Illuminating virus-host dynamics in deep terrestrial ecosystems

Like Comment
Read the paper

"I think there might be a viral story in all that shale data that's coming in"

Kelly Wrighton (a co-author on this paper) and I were driving across Iowa, traveling from Columbus, OH to visit family in Helena, MT during the summer of 2014. As hard as we tried to avoid it – and once podcasts, radio stations of dubious quality, and all other topics were exhausted - conversation did occasionally turn to work during the long drive, and we began to consider the huge amounts of metagenomic data that we were collecting from deep fractured shales across the Appalachian Basin.

The hydraulic fracturing of shales to recover hydrocarbons accounts for the majority of natural gas production in the US. During this injection of input fluids (e.g., water, drill muds), microorganisms are introduced into the subsurface fracture network which subsequently colonize this ecosystem and persist for many hundreds of days (and likely even longer). An earlier paper - lead by staff scientist Rebecca Daly, and lead author of this new paper - had noted evidence for viral interactions in samples collected from a single shale well in Pennsylvania. With this new data, we were now observing similar patterns of host-viral interactions from many different wells in the Marcellus and Utica shales.  

Figure 1. Authors Rebecca Daly and Mike Wilkins working with shale material in the laboratory.

A key feature of the fractured shale ecosystem is low species-level diversity within the microbial community. Despite this, we were able to identify extensive viral diversity within the same samples, rivaling that observed within terrestrial soils. Using community genomic (metagenomic) approaches we were able to reconstruct genomes of key shale microbial community members and match viral protospacers with sequences in CRISPR-Cas arrays, thus linking viruses to their hosts. We could subsequently show tight linkages between temporal abundance patterns of dominant shale taxa and their associated viruses.

In a prior paper, we had speculated that the osmoprotectant glycine betaine was likely a central metabolic intermediate that supported persistence of the microbial community in shale ecosystems. But why would microorganisms, having invested cellular energy in GB synthesis, release this substrate into the extracellular environment for other community members to utilize? As we reconstructed viral-host interactions and the scale of viral activity in this system became clear, we speculated that viral-induced cell lysis represented a mechanism via which energy-rich metabolites could be released into the environment.

What we really needed at this stage was a way to test this hypothesis. Luckily, our research group has been successful at isolating the major community members from shale systems. We took a genome-sequenced Halanaerobium isolate (frequently the dominant taxa in shale communities) that had been recovered from the Utica shale, and that contained a prophage within its genome. What kind of compounds might induce the prophage and drive cell lysis? We tested a range of environmentally-relevant compounds, and discovered that high concentrations of both metals (copper) and metabolites (succinate) could drive prophage induction.
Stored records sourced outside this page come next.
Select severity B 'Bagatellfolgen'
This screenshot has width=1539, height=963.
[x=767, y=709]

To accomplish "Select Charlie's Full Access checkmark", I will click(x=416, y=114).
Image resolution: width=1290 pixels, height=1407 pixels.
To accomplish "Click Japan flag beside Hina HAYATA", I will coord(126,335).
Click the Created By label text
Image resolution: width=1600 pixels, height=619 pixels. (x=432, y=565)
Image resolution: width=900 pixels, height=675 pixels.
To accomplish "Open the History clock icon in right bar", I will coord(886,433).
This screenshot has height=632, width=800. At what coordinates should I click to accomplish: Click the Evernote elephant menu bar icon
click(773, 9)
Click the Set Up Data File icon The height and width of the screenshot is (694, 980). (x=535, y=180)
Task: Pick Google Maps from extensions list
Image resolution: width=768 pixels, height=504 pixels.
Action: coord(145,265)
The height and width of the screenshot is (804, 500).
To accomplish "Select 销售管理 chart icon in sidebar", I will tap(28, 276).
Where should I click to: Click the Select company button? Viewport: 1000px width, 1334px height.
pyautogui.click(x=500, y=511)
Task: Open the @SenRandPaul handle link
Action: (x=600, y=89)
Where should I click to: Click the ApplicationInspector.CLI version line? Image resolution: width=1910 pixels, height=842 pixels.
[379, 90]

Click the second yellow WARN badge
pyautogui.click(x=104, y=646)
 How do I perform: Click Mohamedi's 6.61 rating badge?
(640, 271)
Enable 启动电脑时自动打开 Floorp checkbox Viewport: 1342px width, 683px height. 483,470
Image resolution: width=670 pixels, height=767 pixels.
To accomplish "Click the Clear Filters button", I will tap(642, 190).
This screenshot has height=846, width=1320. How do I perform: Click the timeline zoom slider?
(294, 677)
Within the deep shale formation, high metal concentrations are typically associated with the mudstone formations and leach into the injected water. Similarly, we hypothesize that within small, poorly-connected fracture networks or pores, fermentation waste products could accumulate to concentrations necessary to drive prophage induction. Interestingly, we noted that the common antibiotic normally used to stimulate induction in laboratory tests – mitomycin C – did not work with Halanaerobium.

Figure 2. A Halanaerobium cell undergoing viral-induced cell lysis. Viral particles can be seen in the extracellular media.

Now that we could induce prophage in our Halanaerobium isolate, we needed to see if this process could account for release of labile substrates into extracellular media. Our collaborator at the Environmental Molecular Sciences Laboratory, Dr. David Hoyt, was able to track changes in extracellular metabolite concentrations before and after cell lysis using Nuclear Magnetic Resonance spectroscopy, demonstrating that small metabolite molecules were released as the accumulation of intracellular viral particles resulted in cell lysis. Transmission electron microscopy images confirmed that cells were being lysed, and virus particles released into the external environment.

The genomic tractability of the deep shale ecosystem has enabled insights that might not be apparent in more complex ecosystems, shedding light on how viruses interact with their bacterial hosts, and drive community assembly at the strain level.  In the deep biosphere specifically, we hypothesize that similar processes occur in less engineered (more ‘pristine’) environments, albeit at slower rates. In effect, one might think of fractured shales as large in situ bioreactors, that can be inoculated with microbial consortia, and subsequently monitored for environmentally-relevant ecological processes.